University of Massachusetts Amherst
How Peptides Led the Way to Folding in the Cell
The protein folding problem was originally framed as the challenge of understanding how the amino acid sequence of a protein encodes its complex native structure. Early protein folding research focused on determining the pathway by which an unstructured polypeptide forms structure characteristic of the native state. This view of protein folding relied heavily on relationships between amino acid sequences and their preferred structural motifs such as helices, sheets and turns, many of which were established using model peptides. For example, my studies of cyclic peptides, begun in the Blout laboratory, were centered on improving our understanding of sequence preferences for reverse turns. A paradigm shift in protein folding research took place with the recognition that the folding reaction must be described in terms of ensembles of states and conformational search over a funnel-shaped energy landscape.
Ironically, at this point little attention was paid to the physiological context of protein folding. My laboratory’s eyes were opened to the in-vivo protein folding problem by our studies of signal sequences and their role in targeting proteins to the secretory pathway or to membrane locations. This work brought us into the cell biology of protein biosynthesis, localization, and quality control just at the time that the molecular chaperone concept was born. Our work with peptides enabled us to be swept up in the exciting science that ensued: the intersection of the fundamental principles of protein folding and the extremely challenging environment of the cell.

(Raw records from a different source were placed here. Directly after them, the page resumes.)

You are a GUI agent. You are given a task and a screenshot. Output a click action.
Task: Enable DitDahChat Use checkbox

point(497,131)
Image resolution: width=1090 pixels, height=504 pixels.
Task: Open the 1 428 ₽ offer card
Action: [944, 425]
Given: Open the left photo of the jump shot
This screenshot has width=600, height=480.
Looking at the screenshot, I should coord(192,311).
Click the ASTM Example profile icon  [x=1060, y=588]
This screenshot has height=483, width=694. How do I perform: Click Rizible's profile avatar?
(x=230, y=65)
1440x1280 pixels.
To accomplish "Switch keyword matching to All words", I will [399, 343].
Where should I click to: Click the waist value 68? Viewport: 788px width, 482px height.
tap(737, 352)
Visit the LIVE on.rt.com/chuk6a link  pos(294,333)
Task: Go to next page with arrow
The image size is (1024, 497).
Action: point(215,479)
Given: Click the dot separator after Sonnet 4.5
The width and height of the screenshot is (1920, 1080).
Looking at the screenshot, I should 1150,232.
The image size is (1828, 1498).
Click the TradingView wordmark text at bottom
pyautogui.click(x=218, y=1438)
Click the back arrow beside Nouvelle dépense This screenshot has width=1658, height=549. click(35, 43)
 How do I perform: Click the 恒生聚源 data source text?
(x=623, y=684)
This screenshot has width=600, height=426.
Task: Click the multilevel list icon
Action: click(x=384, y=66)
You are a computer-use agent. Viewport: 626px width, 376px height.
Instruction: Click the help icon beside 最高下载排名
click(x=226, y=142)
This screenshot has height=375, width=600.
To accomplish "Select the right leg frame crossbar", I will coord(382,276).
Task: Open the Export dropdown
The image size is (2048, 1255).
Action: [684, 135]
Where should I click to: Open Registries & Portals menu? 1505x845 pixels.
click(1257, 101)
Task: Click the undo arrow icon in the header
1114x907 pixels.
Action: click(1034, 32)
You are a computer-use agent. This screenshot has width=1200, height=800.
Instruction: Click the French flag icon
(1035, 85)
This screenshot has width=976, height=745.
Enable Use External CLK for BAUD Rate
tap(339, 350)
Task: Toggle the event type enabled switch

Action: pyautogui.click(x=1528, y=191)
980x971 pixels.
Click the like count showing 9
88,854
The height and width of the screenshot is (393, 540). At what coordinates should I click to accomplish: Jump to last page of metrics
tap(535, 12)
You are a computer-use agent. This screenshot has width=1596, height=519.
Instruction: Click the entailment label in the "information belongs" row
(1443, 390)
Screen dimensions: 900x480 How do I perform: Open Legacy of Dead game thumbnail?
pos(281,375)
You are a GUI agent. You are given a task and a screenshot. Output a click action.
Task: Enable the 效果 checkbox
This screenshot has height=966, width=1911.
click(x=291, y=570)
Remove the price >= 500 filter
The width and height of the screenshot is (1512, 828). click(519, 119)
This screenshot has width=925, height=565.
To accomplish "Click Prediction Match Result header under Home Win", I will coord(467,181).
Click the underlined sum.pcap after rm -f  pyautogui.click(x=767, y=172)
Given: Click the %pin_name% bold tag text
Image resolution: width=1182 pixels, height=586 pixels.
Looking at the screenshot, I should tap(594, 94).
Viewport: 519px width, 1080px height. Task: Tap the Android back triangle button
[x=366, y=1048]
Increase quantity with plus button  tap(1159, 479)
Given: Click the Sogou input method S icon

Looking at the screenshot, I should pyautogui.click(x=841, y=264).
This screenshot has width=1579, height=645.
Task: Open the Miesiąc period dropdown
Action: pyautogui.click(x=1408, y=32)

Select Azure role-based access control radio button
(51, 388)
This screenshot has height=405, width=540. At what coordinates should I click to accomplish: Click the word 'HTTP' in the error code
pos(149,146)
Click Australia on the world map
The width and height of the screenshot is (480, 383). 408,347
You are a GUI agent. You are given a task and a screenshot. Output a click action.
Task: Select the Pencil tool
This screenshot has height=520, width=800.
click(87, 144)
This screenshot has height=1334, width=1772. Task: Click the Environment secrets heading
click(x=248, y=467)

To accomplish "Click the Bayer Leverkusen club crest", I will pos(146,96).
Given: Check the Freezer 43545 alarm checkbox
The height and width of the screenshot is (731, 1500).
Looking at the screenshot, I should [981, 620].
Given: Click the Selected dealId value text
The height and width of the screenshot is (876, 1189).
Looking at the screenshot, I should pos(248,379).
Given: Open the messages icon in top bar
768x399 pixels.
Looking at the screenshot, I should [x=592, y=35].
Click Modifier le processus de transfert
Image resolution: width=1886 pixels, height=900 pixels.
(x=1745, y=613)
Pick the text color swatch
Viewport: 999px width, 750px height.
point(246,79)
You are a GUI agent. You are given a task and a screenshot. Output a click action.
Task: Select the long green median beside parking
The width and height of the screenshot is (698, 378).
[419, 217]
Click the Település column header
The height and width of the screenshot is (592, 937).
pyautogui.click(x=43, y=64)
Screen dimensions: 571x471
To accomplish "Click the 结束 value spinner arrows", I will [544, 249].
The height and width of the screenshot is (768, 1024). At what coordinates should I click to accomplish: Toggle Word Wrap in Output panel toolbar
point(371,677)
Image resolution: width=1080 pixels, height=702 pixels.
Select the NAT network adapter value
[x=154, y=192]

From this point on, we have sought to understand how molecular chaperones recognize clients that are unfolded (fully or partially) and the mechanisms whereby chaperones play roles in many processes in the cell, including but not restricted to the folding reaction. Most recently, we have focused on a central molecular chaperone family, the Hsp70s, which facilitate folding, inhibit aggregation, maintain proteins in unfolded states, and partner with other chaperones, all through a deceptively simple mechanism. This lecture will briefly chronicle my path from research on model peptides to studies of folding in the cell and describe our current emphasis: the substrate binding and allosteric mechanism of Hsp70s.